Le calendrier se construit à l'envers. Un salarié qui sera éligible à la pension anticipée dans six mois doit déposer sa demande de pension progressive quatre mois avant la date d'entrée souhaitée, certificat CNAP joint (art. L.584-8, paragraphe (2)). L'employeur répond dans le mois.
Un piège se referme sur les sortants de préretraite progressive. La pension progressive exige un poste représentant au moins 75 % d'un temps plein occupé depuis trois ans, alors que la préretraite progressive a précisément ramené la durée à 40-60 %. La condition n'est donc plus remplie : le point se vérifie avant de promettre quoi que ce soit.

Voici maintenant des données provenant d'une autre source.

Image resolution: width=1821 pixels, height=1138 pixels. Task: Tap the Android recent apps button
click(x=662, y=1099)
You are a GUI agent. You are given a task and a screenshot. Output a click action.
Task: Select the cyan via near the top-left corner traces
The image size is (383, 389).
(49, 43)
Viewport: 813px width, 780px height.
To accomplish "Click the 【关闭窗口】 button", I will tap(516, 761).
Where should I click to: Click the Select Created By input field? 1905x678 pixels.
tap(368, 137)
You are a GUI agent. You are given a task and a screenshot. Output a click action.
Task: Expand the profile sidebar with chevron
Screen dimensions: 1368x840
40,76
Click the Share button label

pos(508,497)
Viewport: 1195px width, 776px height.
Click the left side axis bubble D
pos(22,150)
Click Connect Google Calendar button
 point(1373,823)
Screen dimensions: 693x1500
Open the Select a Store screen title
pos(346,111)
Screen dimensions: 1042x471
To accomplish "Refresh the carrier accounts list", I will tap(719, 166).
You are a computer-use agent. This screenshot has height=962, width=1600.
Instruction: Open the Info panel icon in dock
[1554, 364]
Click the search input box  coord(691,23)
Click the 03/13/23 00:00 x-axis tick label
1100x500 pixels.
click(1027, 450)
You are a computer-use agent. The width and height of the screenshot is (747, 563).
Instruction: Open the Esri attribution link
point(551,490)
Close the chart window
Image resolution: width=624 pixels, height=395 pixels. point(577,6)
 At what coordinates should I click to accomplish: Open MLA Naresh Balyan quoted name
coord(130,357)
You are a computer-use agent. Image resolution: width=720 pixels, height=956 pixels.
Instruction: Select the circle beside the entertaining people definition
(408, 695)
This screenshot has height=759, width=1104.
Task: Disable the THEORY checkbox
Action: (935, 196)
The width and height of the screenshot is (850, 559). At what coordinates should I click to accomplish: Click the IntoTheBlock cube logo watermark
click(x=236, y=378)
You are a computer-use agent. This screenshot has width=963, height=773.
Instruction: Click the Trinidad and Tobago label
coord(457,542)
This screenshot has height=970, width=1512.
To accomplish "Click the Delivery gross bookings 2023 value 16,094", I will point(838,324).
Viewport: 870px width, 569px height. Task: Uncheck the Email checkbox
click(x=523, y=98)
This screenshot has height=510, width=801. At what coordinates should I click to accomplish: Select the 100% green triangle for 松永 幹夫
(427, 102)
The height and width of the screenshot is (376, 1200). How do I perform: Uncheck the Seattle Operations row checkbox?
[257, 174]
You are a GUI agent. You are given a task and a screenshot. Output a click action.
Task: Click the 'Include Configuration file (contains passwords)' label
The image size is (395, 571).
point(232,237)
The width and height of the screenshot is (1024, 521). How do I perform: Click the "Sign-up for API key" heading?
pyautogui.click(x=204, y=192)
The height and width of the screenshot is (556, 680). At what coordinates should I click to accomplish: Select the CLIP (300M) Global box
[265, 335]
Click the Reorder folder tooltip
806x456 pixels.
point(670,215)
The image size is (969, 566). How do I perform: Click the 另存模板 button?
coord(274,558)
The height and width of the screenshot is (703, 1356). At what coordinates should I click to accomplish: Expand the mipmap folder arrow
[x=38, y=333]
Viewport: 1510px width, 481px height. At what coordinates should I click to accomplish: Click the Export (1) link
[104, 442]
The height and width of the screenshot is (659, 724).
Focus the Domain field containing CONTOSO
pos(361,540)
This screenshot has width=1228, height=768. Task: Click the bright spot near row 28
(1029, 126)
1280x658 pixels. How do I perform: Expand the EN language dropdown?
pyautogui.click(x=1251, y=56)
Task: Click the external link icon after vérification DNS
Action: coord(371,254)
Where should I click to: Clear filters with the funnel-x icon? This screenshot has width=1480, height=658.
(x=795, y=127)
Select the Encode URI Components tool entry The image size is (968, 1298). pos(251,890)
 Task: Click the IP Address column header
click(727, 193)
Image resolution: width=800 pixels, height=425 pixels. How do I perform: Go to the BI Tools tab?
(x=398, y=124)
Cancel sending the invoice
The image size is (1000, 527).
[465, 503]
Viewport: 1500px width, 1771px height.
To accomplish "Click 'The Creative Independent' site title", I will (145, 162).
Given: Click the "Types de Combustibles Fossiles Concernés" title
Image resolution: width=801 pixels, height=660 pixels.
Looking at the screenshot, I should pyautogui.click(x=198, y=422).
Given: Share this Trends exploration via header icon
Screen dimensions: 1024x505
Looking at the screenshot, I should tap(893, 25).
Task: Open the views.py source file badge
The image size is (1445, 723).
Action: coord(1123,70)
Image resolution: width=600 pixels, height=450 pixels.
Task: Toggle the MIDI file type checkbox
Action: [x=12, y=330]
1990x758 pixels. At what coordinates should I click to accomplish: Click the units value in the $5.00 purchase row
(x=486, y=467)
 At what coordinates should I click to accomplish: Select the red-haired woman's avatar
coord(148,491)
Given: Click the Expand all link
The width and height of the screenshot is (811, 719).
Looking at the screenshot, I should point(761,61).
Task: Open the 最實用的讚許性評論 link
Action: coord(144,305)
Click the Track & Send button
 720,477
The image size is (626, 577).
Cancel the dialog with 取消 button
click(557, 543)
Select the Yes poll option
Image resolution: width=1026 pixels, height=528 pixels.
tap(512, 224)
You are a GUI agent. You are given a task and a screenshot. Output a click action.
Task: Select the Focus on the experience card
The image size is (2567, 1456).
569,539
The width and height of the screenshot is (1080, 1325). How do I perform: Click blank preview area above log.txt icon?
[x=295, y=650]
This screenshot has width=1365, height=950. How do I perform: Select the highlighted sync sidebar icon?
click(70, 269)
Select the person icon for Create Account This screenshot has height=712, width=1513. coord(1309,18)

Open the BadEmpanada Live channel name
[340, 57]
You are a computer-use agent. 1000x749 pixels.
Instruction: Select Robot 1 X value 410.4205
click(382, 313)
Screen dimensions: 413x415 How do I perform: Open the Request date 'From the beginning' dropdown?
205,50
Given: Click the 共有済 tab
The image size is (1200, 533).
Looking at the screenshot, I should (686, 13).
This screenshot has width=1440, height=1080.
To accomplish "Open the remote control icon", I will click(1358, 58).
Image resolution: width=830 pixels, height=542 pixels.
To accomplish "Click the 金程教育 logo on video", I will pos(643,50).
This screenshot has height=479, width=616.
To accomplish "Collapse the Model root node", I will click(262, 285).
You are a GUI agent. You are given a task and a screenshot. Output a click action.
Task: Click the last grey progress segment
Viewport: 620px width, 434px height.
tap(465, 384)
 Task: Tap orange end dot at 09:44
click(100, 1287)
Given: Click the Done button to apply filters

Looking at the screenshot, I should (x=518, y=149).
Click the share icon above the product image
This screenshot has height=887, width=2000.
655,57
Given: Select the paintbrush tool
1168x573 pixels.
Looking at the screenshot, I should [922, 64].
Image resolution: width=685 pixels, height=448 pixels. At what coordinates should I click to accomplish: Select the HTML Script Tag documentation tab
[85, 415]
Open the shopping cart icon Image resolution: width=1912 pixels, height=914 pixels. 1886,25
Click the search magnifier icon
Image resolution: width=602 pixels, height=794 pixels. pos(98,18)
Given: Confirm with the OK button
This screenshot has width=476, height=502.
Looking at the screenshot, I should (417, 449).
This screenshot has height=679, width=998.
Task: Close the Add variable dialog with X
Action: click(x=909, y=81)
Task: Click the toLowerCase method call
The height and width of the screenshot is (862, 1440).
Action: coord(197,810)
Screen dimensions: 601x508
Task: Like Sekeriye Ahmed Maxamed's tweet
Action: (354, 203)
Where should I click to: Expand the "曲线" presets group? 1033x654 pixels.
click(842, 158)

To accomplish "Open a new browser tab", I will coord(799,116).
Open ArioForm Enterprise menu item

L'accord de l'employeur est une condition de fond, non une formalité. À la différence de la pension de vieillesse, qui s'obtient de la CNAP sans l'entreprise, la pension progressive suppose un avenant conclu d'un commun accord — et un refus de la CNAP rend cet avenant nul et non avenu (art. L.584-8, paragraphe (4)).
Cadre juridique
| Référence | Objet |
|---|---|
| Art. L.582-1 à L.589-2 | Dispositifs de préretraite — textes inchangés par les lois 2025 |
| Art. L.584-8 à L.584-10 du Code du travail | Pension progressive — conditions, avenant, indemnité, remboursement CNAP, cessation |
| Art. L.585-6 | Cessation des droits à l'indemnité de préretraite dès ouverture droits pension |
| REFERENCES-WEB.md (CNAP 2026) | Pension progressive : réduction ≥ 25 %, min 16 h/semaine, délai 4 mois |
| Art. L.585-2 | Régime fiscal et social de l'indemnité de préretraite |
Note
La pension progressive 2026 est une avancée sociale importante mais elle ne remplace aucun des trois dispositifs de préretraite existants. Elle comble un vide entre la fin de la préretraite et la retraite complète, en permettant une sortie en douceur de l'activité professionnelle pour les salariés déjà éligibles à la pension anticipée. Les deux mécanismes sont complémentaires dans un plan de fin de carrière bien conçu.